11/06/2020
HISTORY OF RIMINI, S.C.
“Unincorporated”
An Italian logging crew reportedly named this town for the village of Rimini on the Adriatic seacoast in the eastern Italy. It was originally known as Yorkville and became Antioch before finally changing to Rimini. The town straddles the border of Sumter and Clarendon counties and located on the Old River Road, which used to be a Stagecoach line from Camben to Georgetown.
When the Brooklyn Cooperage Railroad abandoned its logging operation at the Logsport near St Paul, it moved to Rimini, where it used the lumber products available there to make sugar barrels. There is reportedly an extensive network of embankments and trestles now under the waters of the Lake Marion near Rimini.
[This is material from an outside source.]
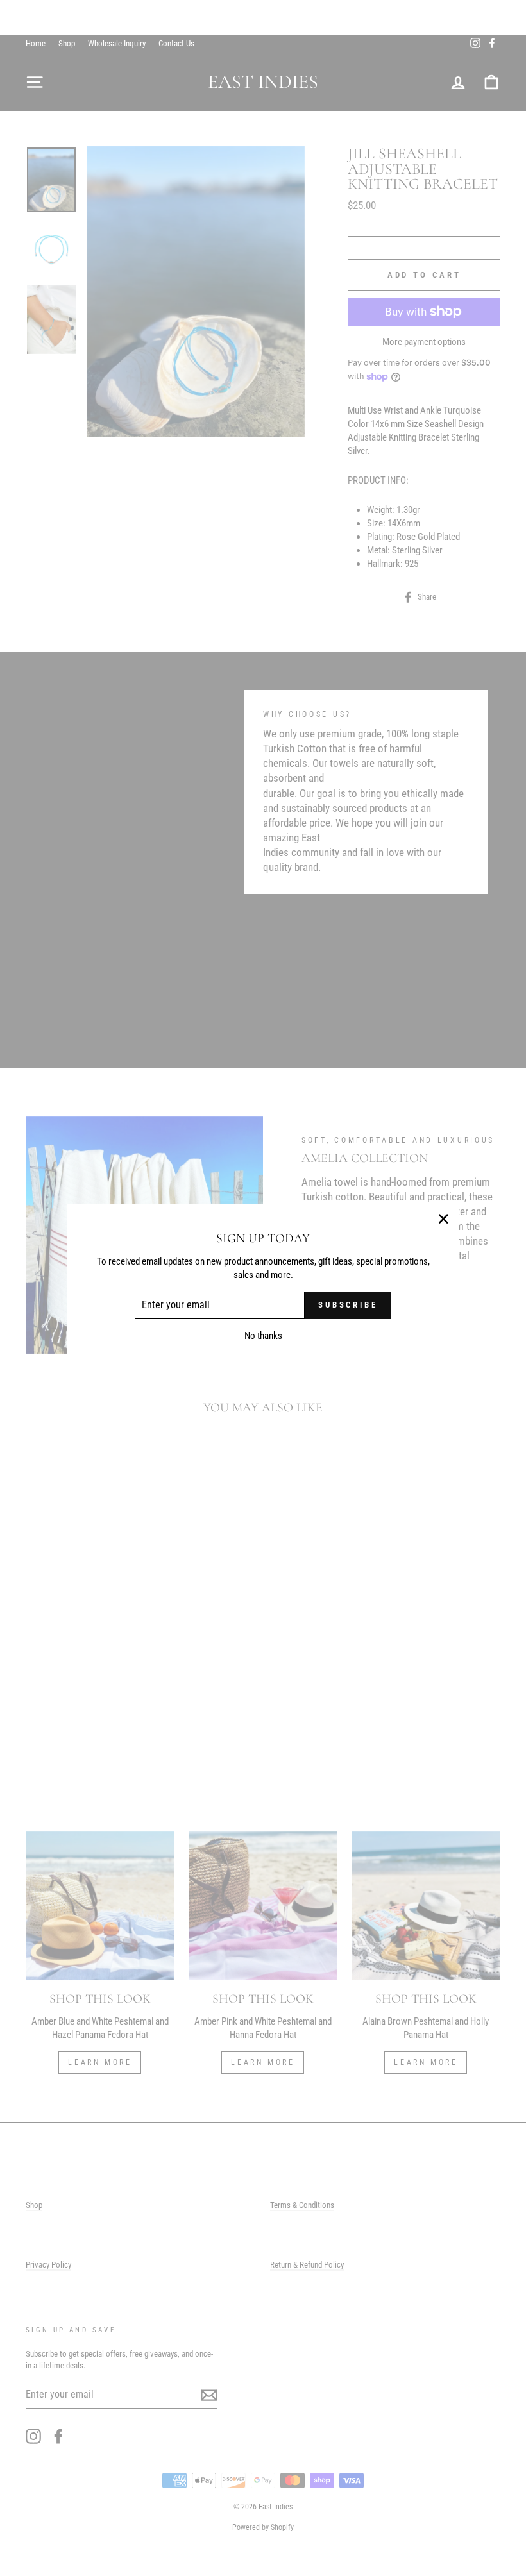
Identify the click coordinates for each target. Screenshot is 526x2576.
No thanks (263, 1336)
In the 1920s, Rimini had its own newspaper, the Rimini Gazette, and was a vibrant community with the railroad, stores and gin or grist mill and lumber companies. Rimini is also was the home of two Afro-Schools, named Spring Grove, and Rimini Community School.
One of the thriving “businesses” in Rimini in the past years was “White Lightning,” which was sold as far away as Chicago, and was reported to be of high quality. Thee present-day Rimini is a shadow of its former self with the only business being Packs Landing (which actually resides in Sumter County), a church and a “night club.” The location is 33.40’9” N80.30’2” W; elevation is 126 feet.